That 63-foot mast height could be a problem at 7-Mile Bridge, especially on a windy day. Even at low tide it's a tight squeeze for you, and I really wouldn't chance it. Key West is only another 40 miles and there are no bridges over the Northwest Channel. Lots of deep water and both sides of the Northwest Channel are protected with skinny-water flats, which makes for an easy ride--even in a 20-knot wind.

If the weather gets a bit snotty, which it sometimes does around Key West, you'll find plenty of sheltered locations to drop the hook near Tank and Tree islands.

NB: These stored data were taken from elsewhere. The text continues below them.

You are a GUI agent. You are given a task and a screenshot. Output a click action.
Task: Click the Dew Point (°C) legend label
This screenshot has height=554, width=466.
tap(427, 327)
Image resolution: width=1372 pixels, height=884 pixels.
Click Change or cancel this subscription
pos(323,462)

Unfortunately, you draw too much water to duck into Mule Key Basin, which is a beautiful place to watch the sunset from the cockpit.

Good Luck,

Gary


----------



## messer999 (Aug 3, 2009)

With full fuel and water tanks and watching the tide I'd recommend cutting thu Moser Channel at Marathon. Easy access from deep water on Atlantic side. Pick the correct channel and don't follow the power boaters (they don't have charts)


----------



## lowtide (Mar 23, 2008)

Just went through Moser Channel last week, and on to the open Gulf. There are a couple of shoals to miss but they are well marked. Crab season is over this week so the minefield we faced will be gone. I found the charts to be very accurate, so choose your waypoints carefully and slide on through.


----------



## hellosailor (Apr 11, 2006)

" I would go to Key West and around."
Even better if you can check out the cruise ship schedule for KW and get there on a day when 5000 of your new best friends _aren't _also going to be visiting.

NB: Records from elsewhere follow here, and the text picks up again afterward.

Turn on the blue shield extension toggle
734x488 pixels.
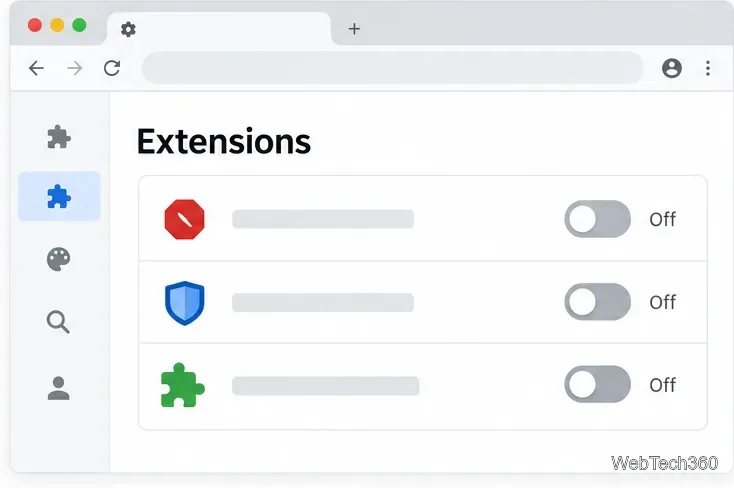point(597,302)
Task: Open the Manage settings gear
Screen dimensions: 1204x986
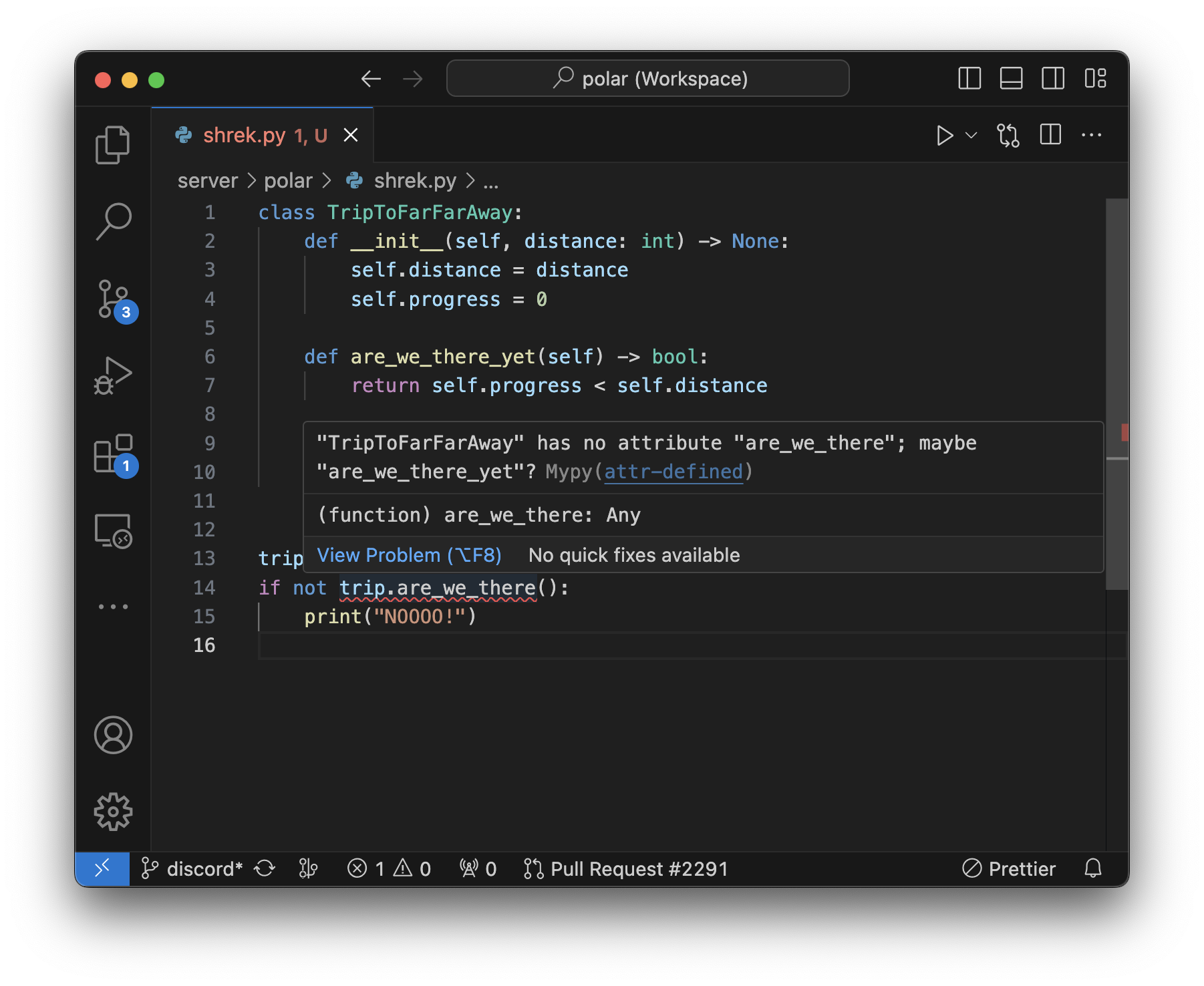Action: 113,812
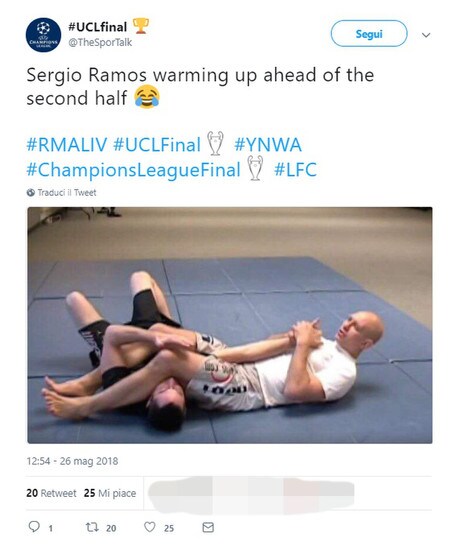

Hurricane season, good weathercasting, flexible schedule, and a couple of ICW guides and charts with a red highlighter to mark off where you don't want to go. Parts of that trip will have to be offshore and that time of year, you'll need to know where and when you can or can't duck in if you need to.


----------



## Leocat66 (Dec 11, 2010)

Have you checked, Salty Southeast Cruisers Net, for specific info on the Keys and other FL info. Very good info.


----------



## JonEisberg (Dec 3, 2010)

travlineasy said:


> That 63-foot mast height could be a problem at 7-Mile Bridge, especially on a windy day. Even at low tide it's a tight squeeze for you, and I really wouldn't chance it.


I believe you're the second poster who's mentioned a concern about the clearance at Moser Channel, I don't get it...

His rig was configured for the ICW, the clearance of the 7 Mile Bridge is listed as 65'... I just came thru there about 10 days ago on a fairly high tide, and of course my recollection may be a bit faulty on this, but I'm pretty sure the clearance board was still reading a bit over 66' ...

I really don't think that Moser Channel will be a problem for him, as far as air draft goes...


----------



## travlin-easy (Dec 24, 2010)

I fished there a lot and have seen some pretty impressive tides when the moon, wind and tides combine to create some very unusual tidal conditions for the keys. Most of the time, the tidal change height rarely exceeds 1.5 to 2-feet, but add some wind from the south, some rollers and opposing tide and those waves tend to stack a bit beneath the bridge. If the weather cooperates, the trip beneath the span should be a piece of cake. If the weather's nasty, I guess you could hole up in Boot Key Harbor till conditions improve.

Good Luck,

Gary


----------